Retraite

Comment est calculée la surcote de la retraite ?

Le mécanisme de la surcote peut majorer votre pension de retraite de base, si vous décidez de travailler au-delà de l’âge légal de la retraite, et du nombre de trimestres cotisés nécessaires. Une opportunité à saisir !

Comment est calculée la surcote de la retraite ?

La surcote, pour valoriser les trimestres supplémentaires cotisés

Pour bénéficier d’une retraite à taux plein, vous devez remplir deux conditions :

  •  avoir atteint l’âge légal de la retraite (actuellement fixé à 62 ans pour les salariés nés à partir de 1955),
  •  avoir cotisé le nombre requis de trimestres (soit 160 à 172 trimestres, selon votre année de naissance, tous régimes confondus).

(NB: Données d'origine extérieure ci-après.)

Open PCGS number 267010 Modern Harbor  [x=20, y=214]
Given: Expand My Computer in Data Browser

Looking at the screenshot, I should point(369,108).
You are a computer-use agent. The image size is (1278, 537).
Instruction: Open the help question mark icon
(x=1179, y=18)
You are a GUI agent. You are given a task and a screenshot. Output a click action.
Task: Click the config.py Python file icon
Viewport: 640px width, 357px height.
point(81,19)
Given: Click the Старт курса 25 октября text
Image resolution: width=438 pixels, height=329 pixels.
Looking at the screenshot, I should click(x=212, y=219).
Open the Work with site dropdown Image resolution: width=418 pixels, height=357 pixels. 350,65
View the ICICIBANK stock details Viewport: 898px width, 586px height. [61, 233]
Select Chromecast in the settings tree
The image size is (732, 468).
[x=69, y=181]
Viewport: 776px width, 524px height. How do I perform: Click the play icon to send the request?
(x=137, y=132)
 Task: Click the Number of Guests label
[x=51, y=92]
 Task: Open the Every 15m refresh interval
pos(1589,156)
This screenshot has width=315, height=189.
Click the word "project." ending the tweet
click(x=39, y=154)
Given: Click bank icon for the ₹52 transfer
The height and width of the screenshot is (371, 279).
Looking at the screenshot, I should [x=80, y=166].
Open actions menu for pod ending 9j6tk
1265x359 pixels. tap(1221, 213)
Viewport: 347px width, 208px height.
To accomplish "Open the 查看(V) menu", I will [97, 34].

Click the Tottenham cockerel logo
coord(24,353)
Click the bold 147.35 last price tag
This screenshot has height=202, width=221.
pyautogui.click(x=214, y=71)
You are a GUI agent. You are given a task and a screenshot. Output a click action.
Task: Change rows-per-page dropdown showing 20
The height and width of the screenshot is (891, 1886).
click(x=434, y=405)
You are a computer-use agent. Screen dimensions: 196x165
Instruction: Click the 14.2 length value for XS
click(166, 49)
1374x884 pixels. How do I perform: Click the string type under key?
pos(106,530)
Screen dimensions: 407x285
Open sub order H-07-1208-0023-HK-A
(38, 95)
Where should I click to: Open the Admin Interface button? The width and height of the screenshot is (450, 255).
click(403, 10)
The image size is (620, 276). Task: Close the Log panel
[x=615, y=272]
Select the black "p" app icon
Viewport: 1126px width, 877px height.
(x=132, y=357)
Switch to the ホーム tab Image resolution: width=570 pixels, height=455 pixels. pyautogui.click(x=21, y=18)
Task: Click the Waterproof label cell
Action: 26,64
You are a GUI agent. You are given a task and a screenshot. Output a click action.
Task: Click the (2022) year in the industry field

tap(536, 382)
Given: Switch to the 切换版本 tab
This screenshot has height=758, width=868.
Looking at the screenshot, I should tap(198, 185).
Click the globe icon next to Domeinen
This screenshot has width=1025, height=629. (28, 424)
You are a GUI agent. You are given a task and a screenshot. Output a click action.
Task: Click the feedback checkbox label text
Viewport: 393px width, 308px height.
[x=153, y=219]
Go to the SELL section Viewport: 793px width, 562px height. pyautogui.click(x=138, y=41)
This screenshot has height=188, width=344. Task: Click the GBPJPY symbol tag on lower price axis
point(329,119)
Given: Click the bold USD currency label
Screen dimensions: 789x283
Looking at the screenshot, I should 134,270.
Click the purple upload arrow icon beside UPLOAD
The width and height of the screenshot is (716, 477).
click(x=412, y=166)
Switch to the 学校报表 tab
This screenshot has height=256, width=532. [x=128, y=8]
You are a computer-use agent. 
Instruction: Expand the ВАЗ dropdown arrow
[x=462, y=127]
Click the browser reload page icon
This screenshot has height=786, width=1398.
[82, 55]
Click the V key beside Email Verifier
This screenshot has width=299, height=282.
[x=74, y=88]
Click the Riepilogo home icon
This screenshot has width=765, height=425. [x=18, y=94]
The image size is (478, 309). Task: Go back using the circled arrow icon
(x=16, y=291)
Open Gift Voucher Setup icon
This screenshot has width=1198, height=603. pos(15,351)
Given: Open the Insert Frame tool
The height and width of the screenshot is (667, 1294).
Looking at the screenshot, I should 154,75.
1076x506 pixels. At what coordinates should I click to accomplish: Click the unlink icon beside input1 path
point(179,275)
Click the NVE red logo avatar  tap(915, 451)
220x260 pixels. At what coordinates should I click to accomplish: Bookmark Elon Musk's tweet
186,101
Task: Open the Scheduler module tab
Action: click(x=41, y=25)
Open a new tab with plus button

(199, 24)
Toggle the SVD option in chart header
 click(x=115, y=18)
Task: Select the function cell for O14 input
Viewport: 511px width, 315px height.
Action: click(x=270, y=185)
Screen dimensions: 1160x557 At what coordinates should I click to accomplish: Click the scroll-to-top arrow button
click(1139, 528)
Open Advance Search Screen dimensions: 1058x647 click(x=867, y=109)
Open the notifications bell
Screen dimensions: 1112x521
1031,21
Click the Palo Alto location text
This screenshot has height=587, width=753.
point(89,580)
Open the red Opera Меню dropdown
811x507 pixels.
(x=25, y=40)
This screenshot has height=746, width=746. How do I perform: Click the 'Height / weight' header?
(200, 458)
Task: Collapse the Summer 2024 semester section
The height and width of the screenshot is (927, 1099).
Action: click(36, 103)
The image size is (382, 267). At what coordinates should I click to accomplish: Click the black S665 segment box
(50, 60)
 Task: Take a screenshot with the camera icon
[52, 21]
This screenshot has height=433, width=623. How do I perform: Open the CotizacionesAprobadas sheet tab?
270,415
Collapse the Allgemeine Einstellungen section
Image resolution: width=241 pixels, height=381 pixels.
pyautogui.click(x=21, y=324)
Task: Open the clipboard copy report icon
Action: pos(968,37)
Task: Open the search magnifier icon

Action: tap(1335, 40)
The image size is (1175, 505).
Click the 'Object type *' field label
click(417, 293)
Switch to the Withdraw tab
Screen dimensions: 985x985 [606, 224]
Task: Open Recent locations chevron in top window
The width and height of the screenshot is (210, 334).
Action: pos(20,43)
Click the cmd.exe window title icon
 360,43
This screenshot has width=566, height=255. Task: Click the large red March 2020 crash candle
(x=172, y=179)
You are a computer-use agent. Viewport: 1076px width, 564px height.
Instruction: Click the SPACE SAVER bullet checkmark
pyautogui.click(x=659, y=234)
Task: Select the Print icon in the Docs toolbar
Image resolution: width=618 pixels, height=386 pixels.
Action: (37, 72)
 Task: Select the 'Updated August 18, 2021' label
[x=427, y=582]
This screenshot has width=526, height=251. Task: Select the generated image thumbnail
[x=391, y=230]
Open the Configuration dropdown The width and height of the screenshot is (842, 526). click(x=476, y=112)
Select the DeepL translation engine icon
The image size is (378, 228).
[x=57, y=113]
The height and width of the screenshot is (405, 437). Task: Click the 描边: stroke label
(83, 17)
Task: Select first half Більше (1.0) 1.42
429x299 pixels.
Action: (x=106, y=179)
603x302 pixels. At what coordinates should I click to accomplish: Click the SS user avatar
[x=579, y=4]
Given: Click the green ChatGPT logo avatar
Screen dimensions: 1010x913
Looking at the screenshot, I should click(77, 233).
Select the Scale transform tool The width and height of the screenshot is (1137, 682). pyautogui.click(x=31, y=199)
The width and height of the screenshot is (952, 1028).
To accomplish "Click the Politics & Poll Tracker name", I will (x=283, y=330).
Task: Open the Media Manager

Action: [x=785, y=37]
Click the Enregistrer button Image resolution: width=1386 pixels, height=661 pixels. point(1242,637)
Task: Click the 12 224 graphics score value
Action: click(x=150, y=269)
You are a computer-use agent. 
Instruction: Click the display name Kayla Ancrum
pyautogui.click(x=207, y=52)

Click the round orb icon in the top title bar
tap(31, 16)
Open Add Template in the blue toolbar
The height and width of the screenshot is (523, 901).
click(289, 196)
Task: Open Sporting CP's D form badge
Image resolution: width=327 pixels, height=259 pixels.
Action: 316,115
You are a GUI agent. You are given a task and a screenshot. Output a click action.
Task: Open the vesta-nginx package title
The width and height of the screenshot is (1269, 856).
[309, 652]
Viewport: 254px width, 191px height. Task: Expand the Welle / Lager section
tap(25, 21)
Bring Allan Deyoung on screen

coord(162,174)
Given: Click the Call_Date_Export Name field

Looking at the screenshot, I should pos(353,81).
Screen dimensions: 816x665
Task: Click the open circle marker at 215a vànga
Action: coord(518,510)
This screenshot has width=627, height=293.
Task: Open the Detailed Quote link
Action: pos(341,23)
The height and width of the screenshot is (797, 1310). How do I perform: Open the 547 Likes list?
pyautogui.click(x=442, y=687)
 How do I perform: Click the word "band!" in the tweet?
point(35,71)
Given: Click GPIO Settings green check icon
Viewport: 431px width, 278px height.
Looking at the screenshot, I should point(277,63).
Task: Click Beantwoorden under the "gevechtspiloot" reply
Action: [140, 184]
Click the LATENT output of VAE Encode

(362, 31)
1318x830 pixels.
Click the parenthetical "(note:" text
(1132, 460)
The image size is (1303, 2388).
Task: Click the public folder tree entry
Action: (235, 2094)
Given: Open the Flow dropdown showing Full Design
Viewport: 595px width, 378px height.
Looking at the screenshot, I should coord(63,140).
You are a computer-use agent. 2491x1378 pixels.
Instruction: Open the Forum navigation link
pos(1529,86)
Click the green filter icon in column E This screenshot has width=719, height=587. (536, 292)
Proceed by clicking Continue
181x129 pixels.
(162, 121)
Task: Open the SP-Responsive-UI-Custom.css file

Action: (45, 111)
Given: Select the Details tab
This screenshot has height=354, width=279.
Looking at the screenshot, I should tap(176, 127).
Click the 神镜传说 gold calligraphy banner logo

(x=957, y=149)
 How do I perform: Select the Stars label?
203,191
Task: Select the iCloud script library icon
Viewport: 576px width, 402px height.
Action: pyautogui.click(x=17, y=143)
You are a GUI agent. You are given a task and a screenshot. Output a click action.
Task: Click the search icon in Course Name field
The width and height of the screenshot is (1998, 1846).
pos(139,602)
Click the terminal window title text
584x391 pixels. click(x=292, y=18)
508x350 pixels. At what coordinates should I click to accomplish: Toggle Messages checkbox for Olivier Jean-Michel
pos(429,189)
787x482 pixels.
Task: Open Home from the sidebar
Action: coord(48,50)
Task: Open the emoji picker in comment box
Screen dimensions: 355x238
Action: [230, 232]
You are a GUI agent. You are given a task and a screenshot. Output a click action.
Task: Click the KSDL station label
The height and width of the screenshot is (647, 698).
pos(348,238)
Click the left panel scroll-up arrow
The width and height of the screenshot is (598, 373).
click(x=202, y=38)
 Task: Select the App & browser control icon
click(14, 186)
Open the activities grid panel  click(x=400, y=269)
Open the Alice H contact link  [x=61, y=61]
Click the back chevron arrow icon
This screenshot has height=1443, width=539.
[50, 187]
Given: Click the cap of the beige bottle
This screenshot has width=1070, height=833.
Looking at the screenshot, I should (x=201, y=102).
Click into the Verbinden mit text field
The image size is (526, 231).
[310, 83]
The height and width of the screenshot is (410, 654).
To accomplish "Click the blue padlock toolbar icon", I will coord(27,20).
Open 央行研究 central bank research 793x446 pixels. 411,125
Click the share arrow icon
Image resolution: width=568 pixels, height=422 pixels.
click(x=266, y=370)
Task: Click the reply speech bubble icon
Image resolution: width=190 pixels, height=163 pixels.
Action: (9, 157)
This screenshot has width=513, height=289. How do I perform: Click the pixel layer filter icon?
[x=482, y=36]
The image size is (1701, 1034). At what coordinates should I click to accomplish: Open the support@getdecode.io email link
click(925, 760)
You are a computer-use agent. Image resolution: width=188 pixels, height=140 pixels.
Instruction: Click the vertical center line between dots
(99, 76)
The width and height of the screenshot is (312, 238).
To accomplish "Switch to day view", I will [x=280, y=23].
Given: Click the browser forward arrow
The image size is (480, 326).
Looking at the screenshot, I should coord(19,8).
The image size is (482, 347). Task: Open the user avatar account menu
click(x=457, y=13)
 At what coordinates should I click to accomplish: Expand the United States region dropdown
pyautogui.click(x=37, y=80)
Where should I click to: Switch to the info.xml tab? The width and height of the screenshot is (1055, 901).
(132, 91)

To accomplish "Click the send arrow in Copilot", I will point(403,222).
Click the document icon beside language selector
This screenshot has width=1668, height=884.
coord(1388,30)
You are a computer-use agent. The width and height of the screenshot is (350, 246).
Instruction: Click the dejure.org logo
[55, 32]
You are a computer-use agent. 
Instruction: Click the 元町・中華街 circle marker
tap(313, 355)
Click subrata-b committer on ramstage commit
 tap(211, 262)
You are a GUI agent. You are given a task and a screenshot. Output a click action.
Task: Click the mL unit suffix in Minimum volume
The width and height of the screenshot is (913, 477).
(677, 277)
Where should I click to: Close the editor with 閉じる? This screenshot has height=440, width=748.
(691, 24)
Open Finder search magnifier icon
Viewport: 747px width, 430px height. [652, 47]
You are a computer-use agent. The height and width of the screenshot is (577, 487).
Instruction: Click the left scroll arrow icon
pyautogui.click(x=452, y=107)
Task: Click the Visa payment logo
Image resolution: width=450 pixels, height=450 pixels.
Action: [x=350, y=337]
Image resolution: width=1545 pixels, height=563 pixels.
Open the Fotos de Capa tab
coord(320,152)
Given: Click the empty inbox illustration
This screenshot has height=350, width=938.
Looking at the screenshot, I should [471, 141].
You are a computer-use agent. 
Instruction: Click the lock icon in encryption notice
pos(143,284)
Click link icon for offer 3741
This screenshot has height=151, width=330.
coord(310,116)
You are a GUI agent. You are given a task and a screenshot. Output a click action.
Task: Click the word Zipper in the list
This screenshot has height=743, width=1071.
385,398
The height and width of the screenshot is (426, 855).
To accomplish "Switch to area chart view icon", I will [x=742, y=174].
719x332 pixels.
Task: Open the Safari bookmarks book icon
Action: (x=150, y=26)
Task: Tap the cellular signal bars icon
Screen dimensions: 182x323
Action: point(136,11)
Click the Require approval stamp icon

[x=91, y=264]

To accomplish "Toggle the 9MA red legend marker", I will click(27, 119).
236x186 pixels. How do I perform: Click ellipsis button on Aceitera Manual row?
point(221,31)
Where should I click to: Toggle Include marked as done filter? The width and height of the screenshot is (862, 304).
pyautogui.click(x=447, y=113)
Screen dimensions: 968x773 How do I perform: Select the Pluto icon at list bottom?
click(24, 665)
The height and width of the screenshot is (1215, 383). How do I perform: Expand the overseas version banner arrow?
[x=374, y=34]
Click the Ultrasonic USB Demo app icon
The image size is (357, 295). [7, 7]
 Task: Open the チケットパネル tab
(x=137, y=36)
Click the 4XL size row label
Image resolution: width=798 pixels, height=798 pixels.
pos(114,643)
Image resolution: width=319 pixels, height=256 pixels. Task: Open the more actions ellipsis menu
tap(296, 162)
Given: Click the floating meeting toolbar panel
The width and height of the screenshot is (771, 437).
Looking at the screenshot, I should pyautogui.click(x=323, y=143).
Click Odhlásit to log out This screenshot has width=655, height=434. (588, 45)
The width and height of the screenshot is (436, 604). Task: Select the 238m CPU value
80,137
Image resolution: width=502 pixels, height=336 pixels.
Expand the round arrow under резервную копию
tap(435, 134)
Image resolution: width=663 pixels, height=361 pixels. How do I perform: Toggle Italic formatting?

Dans ce cas, le montant de votre pension de retraite de base représentera 50 % du salaire moyen, calculé à partir des 25 meilleures années de revenus.

Mais pour encourager les futurs retraités à prolonger leur activité, les trimestres supplémentaires cotisés – donc au-delà des 160 à 172 trimestres selon votre année de naissance – donnent droit à une surcote. Autrement dit, ils vous permettent de bénéficier d’une majoration de votre pension de retraite de base. 

  
Le mode de calcul de la surcote

Si vous avez travaillé assez pour bénéficier d’une retraite à taux plein, vous pouvez donc décider de continuer à travailler en tant que salarié, fonctionnaire ou indépendant – et donc à cotiser – pour augmenter votre future retraite.  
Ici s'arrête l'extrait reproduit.